Over punk kun je lang en kort ouwehoeren. De oerknal wordt dikwijls gesitueerd in 1976; bij hun concert in Manchester in juni van dat jaar zouden Sex Pistols vrijwel alle aanwezigen hebben aangezet tot het vormen van een bandje. De Ramones ‘deden’ CBGB’s echter al twee jaar daarvoor. Thee Damned waren dan weer verantwoordelijk voor punk’s allereerste single èn album. Maar Iggy & de Stooges dan? En trouwens: waren al die regionale garagerockers op Lennie Kay’s Nuggets-verzamelaar niet eigenlijk allemaal protopunkers? Pure haarkloverij: voor je het weet belanden we op de theologische faculteit van Parijs en vragen we ons af hoeveel engelen er op een speldenknop passen. Of belanden we bij de vraag der vragen: Wie schoot er het eerst, Han Solo of Greedo?
Over de eerste vrouwelijke punkband bestaat echter geen twijfel. Vraag maar aan Johnny Rotten, die ze zonder omhaal toevoegde aan de compilatie The Roots of Seks Pistols, die hij in 2005 samenstelde voor Mojo Magazine. Veel punkbands hebben iconische frontvrouwen (Blondie) of een vrouw in een bijrol die zo belangrijk is dat zij de rest van de band overschaduwd (Gaye Advert, waar ik een paar maanden terug over schreef voor mijn blogreeks over nummers met een link naar de journalistiek). Er is er echter maar één, waar maar liefst 5 oneindig stoere vrouwen de scepter zwaaiden: powerhouse drummer Sandy West, bassiste c.q. advocate Jackie Fox, lead gitariste Lita Ford, zangeres Cherie Currie en rhythm guitariste Joan Jett. From Los Angeles, California: The Runaways! Wereldberoemd van hier tot Tokio!
Alleen kun je ‘hier’ wel weglaten; enkel in Japan bleken ze tot hun verbazing megasterren. Midden jaren ’70 werden de Runaways tot leven gewekt door über-svengali Kim Fowley, een viezerik aan wie de Me Too-beweging zijn handen vol zou hebben gehad, waren het niet dat hij begin 2015 het tijdelijke voor het eeuwige verruilde.

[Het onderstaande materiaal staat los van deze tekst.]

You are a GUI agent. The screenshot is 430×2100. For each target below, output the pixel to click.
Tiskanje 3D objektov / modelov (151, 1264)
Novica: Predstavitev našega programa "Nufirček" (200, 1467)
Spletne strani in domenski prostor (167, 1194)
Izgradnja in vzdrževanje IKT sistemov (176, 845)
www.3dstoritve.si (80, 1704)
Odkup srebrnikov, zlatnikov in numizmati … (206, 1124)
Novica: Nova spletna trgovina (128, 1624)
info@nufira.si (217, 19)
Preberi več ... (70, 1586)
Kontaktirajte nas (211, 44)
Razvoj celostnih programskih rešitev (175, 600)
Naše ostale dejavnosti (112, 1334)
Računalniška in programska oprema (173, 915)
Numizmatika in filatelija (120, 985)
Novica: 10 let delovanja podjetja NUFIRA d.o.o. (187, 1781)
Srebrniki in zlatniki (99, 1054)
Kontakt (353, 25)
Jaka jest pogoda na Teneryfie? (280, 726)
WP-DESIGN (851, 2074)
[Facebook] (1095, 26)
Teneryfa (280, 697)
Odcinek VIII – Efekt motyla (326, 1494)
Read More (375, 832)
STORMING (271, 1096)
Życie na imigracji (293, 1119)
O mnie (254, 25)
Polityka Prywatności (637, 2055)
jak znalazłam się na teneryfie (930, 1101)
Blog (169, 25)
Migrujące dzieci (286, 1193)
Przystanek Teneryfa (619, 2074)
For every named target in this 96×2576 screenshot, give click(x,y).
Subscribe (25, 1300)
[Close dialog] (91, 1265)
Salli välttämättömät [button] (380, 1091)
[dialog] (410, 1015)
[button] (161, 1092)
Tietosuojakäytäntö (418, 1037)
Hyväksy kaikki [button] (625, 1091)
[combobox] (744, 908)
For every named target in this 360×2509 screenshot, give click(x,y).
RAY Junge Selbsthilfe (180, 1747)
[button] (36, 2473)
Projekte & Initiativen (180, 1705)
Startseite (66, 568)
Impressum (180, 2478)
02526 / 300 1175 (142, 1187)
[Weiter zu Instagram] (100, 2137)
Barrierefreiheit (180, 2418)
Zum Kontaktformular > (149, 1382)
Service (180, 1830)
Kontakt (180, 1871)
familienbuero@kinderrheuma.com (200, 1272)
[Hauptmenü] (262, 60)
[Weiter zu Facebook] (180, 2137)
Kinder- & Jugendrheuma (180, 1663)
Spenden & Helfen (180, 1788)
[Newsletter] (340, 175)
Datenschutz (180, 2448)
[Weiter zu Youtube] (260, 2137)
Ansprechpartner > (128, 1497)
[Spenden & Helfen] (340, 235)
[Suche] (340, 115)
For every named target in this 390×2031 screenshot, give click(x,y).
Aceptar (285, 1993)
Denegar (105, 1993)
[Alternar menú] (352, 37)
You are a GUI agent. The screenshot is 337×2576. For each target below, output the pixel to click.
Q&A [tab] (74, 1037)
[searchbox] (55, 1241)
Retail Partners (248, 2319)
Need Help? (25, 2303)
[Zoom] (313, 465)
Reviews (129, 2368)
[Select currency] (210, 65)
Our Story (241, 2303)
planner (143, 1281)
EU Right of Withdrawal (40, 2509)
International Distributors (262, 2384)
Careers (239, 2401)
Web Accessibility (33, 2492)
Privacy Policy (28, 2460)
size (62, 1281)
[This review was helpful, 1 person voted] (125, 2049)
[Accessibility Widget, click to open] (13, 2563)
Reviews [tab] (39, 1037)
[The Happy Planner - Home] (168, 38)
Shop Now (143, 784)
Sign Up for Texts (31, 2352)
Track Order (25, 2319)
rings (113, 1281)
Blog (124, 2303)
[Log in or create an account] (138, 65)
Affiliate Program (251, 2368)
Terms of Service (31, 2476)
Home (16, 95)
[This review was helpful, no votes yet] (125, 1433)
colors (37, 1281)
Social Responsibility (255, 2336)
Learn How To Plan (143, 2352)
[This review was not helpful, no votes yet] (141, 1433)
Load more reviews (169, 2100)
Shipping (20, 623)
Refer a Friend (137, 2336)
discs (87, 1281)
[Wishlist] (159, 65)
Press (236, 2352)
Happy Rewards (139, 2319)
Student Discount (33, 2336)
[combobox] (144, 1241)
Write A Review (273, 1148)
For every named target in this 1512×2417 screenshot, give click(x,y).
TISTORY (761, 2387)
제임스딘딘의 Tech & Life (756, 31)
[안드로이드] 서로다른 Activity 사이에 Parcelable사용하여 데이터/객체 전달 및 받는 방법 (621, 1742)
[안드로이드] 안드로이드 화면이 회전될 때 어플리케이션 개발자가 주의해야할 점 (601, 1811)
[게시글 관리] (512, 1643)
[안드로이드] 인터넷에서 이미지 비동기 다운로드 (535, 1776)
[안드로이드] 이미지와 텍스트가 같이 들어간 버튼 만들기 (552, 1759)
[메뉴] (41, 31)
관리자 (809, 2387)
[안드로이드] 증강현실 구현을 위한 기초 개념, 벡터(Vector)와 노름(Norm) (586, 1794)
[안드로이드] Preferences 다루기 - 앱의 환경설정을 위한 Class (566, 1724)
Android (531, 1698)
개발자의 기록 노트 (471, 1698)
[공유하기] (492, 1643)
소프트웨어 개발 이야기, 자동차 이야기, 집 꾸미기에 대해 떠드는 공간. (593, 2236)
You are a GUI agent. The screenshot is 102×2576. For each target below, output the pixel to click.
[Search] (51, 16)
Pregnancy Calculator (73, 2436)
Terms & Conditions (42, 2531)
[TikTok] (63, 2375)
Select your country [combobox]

Aanvankelijk groots in het fabriceren en hypen van 60’s novely-hitjes als Alley Oop, koesterde Fowley een natte droom: vijf moeilijk opvoedbare, minderjarige meisjes samenbrengen in geheel uit vrouwen bestaande rockband. Het openingssalvo van hun titelloze debuut vatte het mooi samen:
Can’t stay at home, can’t stay at school
Old folks say, ‘You poor little fool’
Down the streets I’m the girl next door
I’m The Fox You’ve Been Waiting For
Hello, daddy, hello, mom
I’m your ch-ch-ch-cherry bomb
Het nummer leerde ik kennen van die Mojo-compilatie; waar ik nooit veel heb opgehad met die slaapverwekkende Pistols, moest ik toegeven dat hun frontman wel kennis van zaken had. Vanaf de allereerste seconde is het nummer één adrenaline-kick. Die stuwende rhythm guitar van Joan Jett – oprichter van de band, samen met drummer West en aanvankelijk de latere Bangle Michael Steele – drijft het nummer op en overtreft met gemak de ronkende solo van Ford tijdens de brug en de valse sneer van zangeres Currie. Het hielp uiteraard dat ik als achtjarige smoorverliefd was op Joan, na het zien van de zwartwit video bij haar solo-single I Love Rock And Roll in Top Pop, waarmee ze een weekje op de eerste plek verkeerde (sommige collegabloggers dromen nog weleens van haar, las ik).
Om terug te komen op die vraag ‘Wie schoot er eerst?’ Het was hoe dan ook een vrouw. Met een beetje lobbywerk moet het lukken om The Runaways later dit jaar de Snob 2000 in te krijgen.